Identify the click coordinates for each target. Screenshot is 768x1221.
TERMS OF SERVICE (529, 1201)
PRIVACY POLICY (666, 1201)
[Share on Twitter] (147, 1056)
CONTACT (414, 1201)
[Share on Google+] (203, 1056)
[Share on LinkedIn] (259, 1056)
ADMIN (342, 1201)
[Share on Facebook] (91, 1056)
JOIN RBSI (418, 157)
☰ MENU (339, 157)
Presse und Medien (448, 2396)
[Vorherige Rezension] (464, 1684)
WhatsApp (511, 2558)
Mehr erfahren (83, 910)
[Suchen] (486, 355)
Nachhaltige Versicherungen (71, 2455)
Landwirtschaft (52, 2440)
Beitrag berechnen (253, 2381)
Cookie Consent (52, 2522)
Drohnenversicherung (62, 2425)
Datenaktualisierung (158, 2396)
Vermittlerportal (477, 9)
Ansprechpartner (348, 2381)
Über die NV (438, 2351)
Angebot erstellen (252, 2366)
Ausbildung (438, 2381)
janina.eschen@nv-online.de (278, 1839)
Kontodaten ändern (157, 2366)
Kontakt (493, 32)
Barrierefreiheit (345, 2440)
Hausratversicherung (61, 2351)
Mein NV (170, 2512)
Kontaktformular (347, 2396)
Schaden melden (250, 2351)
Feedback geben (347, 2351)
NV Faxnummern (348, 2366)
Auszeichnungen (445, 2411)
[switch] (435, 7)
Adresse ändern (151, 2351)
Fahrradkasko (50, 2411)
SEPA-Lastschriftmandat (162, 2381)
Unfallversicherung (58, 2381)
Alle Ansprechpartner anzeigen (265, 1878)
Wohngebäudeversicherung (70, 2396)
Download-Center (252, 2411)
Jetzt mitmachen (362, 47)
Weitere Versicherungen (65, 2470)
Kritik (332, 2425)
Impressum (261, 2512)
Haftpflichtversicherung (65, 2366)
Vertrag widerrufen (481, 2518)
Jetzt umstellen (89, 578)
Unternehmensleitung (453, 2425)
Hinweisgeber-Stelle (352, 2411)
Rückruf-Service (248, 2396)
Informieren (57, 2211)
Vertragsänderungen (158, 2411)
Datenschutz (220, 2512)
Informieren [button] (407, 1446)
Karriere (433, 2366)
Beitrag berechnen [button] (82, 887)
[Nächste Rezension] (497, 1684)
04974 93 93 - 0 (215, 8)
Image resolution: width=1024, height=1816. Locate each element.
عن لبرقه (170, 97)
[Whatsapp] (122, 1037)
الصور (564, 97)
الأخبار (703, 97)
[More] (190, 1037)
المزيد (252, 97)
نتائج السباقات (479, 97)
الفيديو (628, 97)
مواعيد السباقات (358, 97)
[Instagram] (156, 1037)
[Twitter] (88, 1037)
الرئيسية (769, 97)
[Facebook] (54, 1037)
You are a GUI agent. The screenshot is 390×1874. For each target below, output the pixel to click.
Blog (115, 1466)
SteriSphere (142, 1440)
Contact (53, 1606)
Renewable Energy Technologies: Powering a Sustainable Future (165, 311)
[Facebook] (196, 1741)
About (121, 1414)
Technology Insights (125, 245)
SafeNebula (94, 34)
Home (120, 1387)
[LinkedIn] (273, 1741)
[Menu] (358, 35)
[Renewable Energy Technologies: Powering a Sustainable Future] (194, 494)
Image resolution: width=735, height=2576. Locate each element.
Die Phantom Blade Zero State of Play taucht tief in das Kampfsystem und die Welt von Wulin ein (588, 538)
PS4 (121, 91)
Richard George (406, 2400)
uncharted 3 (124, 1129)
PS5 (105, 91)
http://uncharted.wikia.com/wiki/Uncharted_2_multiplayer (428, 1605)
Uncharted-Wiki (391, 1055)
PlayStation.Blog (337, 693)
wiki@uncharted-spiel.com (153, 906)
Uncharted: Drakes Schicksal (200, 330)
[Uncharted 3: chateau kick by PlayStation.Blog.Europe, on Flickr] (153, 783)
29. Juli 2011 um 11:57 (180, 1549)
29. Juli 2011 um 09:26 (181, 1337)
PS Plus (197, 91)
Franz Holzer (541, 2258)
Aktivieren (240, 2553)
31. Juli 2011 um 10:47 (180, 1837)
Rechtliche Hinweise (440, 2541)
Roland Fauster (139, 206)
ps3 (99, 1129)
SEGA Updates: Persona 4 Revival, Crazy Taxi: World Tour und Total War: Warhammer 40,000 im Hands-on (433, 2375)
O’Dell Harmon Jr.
■ ■ ■ ■
THE TASK: Each entry above needs to be returned exactly as written.

SOLUTION FOR THIS PROBLEM:
Identify the click coordinates for each target. Screenshot is 768x1221.
TERMS OF SERVICE (529, 1201)
PRIVACY POLICY (666, 1201)
[Share on Twitter] (147, 1056)
CONTACT (414, 1201)
[Share on Google+] (203, 1056)
[Share on LinkedIn] (259, 1056)
ADMIN (342, 1201)
[Share on Facebook] (91, 1056)
JOIN RBSI (418, 157)
☰ MENU (339, 157)
Presse und Medien (448, 2396)
[Vorherige Rezension] (464, 1684)
WhatsApp (511, 2558)
Mehr erfahren (83, 910)
[Suchen] (486, 355)
Nachhaltige Versicherungen (71, 2455)
Landwirtschaft (52, 2440)
Beitrag berechnen (253, 2381)
Cookie Consent (52, 2522)
Drohnenversicherung (62, 2425)
Datenaktualisierung (158, 2396)
Vermittlerportal (477, 9)
Ansprechpartner (348, 2381)
Über die NV (438, 2351)
Angebot erstellen (252, 2366)
Ausbildung (438, 2381)
janina.eschen@nv-online.de (278, 1839)
Kontodaten ändern (157, 2366)
Kontakt (493, 32)
Barrierefreiheit (345, 2440)
Hausratversicherung (61, 2351)
Mein NV (170, 2512)
Kontaktformular (347, 2396)
Schaden melden (250, 2351)
Feedback geben (347, 2351)
NV Faxnummern (348, 2366)
Auszeichnungen (445, 2411)
[switch] (435, 7)
Adresse ändern (151, 2351)
Fahrradkasko (50, 2411)
SEPA-Lastschriftmandat (162, 2381)
Unfallversicherung (58, 2381)
Alle Ansprechpartner anzeigen (265, 1878)
Wohngebäudeversicherung (70, 2396)
Download-Center (252, 2411)
Jetzt mitmachen (362, 47)
Weitere Versicherungen (65, 2470)
Kritik (332, 2425)
Impressum (261, 2512)
Haftpflichtversicherung (65, 2366)
Vertrag widerrufen (481, 2518)
Jetzt umstellen (89, 578)
Unternehmensleitung (453, 2425)
Hinweisgeber-Stelle (352, 2411)
Rückruf-Service (248, 2396)
Informieren (57, 2211)
Vertragsänderungen (158, 2411)
Datenschutz (220, 2512)
Informieren [button] (407, 1446)
Karriere (433, 2366)
Beitrag berechnen [button] (82, 887)
[Nächste Rezension] (497, 1684)
04974 93 93 - 0 (215, 8)
Image resolution: width=1024, height=1816. Locate each element.
عن لبرقه (170, 97)
[Whatsapp] (122, 1037)
الصور (564, 97)
الأخبار (703, 97)
[More] (190, 1037)
المزيد (252, 97)
نتائج السباقات (479, 97)
الفيديو (628, 97)
مواعيد السباقات (358, 97)
[Instagram] (156, 1037)
[Twitter] (88, 1037)
الرئيسية (769, 97)
[Facebook] (54, 1037)
You are a GUI agent. The screenshot is 390×1874. For each target below, output the pixel to click.
Blog (115, 1466)
SteriSphere (142, 1440)
Contact (53, 1606)
Renewable Energy Technologies: Powering a Sustainable Future (165, 311)
[Facebook] (196, 1741)
About (121, 1414)
Technology Insights (125, 245)
SafeNebula (94, 34)
Home (120, 1387)
[LinkedIn] (273, 1741)
[Menu] (358, 35)
[Renewable Energy Technologies: Powering a Sustainable Future] (194, 494)
Image resolution: width=735, height=2576. Locate each element.
Die Phantom Blade Zero State of Play taucht tief in das Kampfsystem und die Welt von Wulin ein (588, 538)
PS4 (121, 91)
Richard George (406, 2400)
uncharted 3 (124, 1129)
PS5 (105, 91)
http://uncharted.wikia.com/wiki/Uncharted_2_multiplayer (428, 1605)
Uncharted-Wiki (391, 1055)
PlayStation.Blog (337, 693)
wiki@uncharted-spiel.com (153, 906)
Uncharted: Drakes Schicksal (200, 330)
[Uncharted 3: chateau kick by PlayStation.Blog.Europe, on Flickr] (153, 783)
29. Juli 2011 um 11:57 (180, 1549)
29. Juli 2011 um 09:26 (181, 1337)
PS Plus (197, 91)
Franz Holzer (541, 2258)
Aktivieren (240, 2553)
31. Juli 2011 um 10:47 (180, 1837)
Rechtliche Hinweise (440, 2541)
Roland Fauster (139, 206)
ps3 (99, 1129)
SEGA Updates: Persona 4 Revival, Crazy Taxi: World Tour und Total War: Warhammer 40,000 im Hands-on (433, 2375)
O’Dell Harmon Jr.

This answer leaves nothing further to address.